▶ _Problem details_
Put the lines below into a Markdown table with two columns, Row and Text. Number each row and leave out the blank lines.

▶ _Information shown_
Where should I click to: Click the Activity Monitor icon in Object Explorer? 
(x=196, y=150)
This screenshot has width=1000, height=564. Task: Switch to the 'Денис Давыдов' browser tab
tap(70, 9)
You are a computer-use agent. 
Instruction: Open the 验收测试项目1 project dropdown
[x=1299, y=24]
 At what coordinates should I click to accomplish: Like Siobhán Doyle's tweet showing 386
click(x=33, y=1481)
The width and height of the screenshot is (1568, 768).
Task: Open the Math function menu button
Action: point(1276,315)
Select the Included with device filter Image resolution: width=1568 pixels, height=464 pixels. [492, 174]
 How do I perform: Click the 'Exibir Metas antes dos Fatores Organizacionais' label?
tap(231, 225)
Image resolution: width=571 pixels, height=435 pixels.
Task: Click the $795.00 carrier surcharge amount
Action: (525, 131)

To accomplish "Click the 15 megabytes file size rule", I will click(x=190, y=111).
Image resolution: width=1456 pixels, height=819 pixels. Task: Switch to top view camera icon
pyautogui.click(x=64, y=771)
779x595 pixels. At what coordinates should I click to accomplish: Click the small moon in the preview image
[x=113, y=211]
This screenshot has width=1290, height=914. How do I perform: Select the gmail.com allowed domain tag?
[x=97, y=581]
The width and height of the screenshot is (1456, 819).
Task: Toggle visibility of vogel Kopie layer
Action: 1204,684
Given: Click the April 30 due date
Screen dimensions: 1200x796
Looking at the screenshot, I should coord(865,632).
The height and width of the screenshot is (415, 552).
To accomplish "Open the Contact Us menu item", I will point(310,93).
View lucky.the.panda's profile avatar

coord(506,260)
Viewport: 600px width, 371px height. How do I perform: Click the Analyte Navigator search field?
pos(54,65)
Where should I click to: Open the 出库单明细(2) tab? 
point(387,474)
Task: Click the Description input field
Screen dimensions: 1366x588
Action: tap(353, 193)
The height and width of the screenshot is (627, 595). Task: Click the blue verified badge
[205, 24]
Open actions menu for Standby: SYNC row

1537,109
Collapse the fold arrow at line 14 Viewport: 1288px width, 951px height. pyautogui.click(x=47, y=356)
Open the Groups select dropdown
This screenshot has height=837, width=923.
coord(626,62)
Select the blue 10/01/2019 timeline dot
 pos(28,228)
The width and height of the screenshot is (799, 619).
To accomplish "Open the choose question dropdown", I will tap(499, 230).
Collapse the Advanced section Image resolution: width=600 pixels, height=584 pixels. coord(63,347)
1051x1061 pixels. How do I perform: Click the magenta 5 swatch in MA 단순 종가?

▶ _Full output_
| Row | Text |
|---|---|
| 1 | Where should I click to: Click the Activity Monitor icon in Object Explorer?  |
| 2 | (x=196, y=150) |
| 3 | This screenshot has width=1000, height=564. Task: Switch to the 'Денис Давыдов' browser tab |
| 4 | tap(70, 9) |
| 5 | You are a computer-use agent.  |
| 6 | Instruction: Open the 验收测试项目1 project dropdown |
| 7 | [x=1299, y=24] |
| 8 |  At what coordinates should I click to accomplish: Like Siobhán Doyle's tweet showing 386 |
| 9 | click(x=33, y=1481) |
| 10 | The width and height of the screenshot is (1568, 768). |
| 11 | Task: Open the Math function menu button |
| 12 | Action: point(1276,315) |
| 13 | Select the Included with device filter Image resolution: width=1568 pixels, height=464 pixels. [492, 174] |
| 14 |  How do I perform: Click the 'Exibir Metas antes dos Fatores Organizacionais' label? |
| 15 | tap(231, 225) |
| 16 | Image resolution: width=571 pixels, height=435 pixels. |
| 17 | Task: Click the $795.00 carrier surcharge amount |
| 18 | Action: (525, 131) |
| 19 | To accomplish "Click the 15 megabytes file size rule", I will click(x=190, y=111). |
| 20 | Image resolution: width=1456 pixels, height=819 pixels. Task: Switch to top view camera icon |
| 21 | pyautogui.click(x=64, y=771) |
| 22 | 779x595 pixels. At what coordinates should I click to accomplish: Click the small moon in the preview image |
| 23 | [x=113, y=211] |
| 24 | This screenshot has width=1290, height=914. How do I perform: Select the gmail.com allowed domain tag? |
| 25 | [x=97, y=581] |
| 26 | The width and height of the screenshot is (1456, 819). |
| 27 | Task: Toggle visibility of vogel Kopie layer |
| 28 | Action: 1204,684 |
| 29 | Given: Click the April 30 due date |
| 30 | Screen dimensions: 1200x796 |
| 31 | Looking at the screenshot, I should coord(865,632). |
| 32 | The height and width of the screenshot is (415, 552). |
| 33 | To accomplish "Open the Contact Us menu item", I will point(310,93). |
| 34 | View lucky.the.panda's profile avatar |
| 35 | coord(506,260) |
| 36 | Viewport: 600px width, 371px height. How do I perform: Click the Analyte Navigator search field? |
| 37 | pos(54,65) |
| 38 | Where should I click to: Open the 出库单明细(2) tab?  |
| 39 | point(387,474) |
| 40 | Task: Click the Description input field |
| 41 | Screen dimensions: 1366x588 |
| 42 | Action: tap(353, 193) |
| 43 | The height and width of the screenshot is (627, 595). Task: Click the blue verified badge |
| 44 | [205, 24] |
| 45 | Open actions menu for Standby: SYNC row |
| 46 | 1537,109 |
| 47 | Collapse the fold arrow at line 14 Viewport: 1288px width, 951px height. pyautogui.click(x=47, y=356) |
| 48 | Open the Groups select dropdown |
| 49 | This screenshot has height=837, width=923. |
| 50 | coord(626,62) |
| 51 | Select the blue 10/01/2019 timeline dot |
| 52 |  pos(28,228) |
| 53 | The width and height of the screenshot is (799, 619). |
| 54 | To accomplish "Open the choose question dropdown", I will tap(499, 230). |
| 55 | Collapse the Advanced section Image resolution: width=600 pixels, height=584 pixels. coord(63,347) |
| 56 | 1051x1061 pixels. How do I perform: Click the magenta 5 swatch in MA 단순 종가? |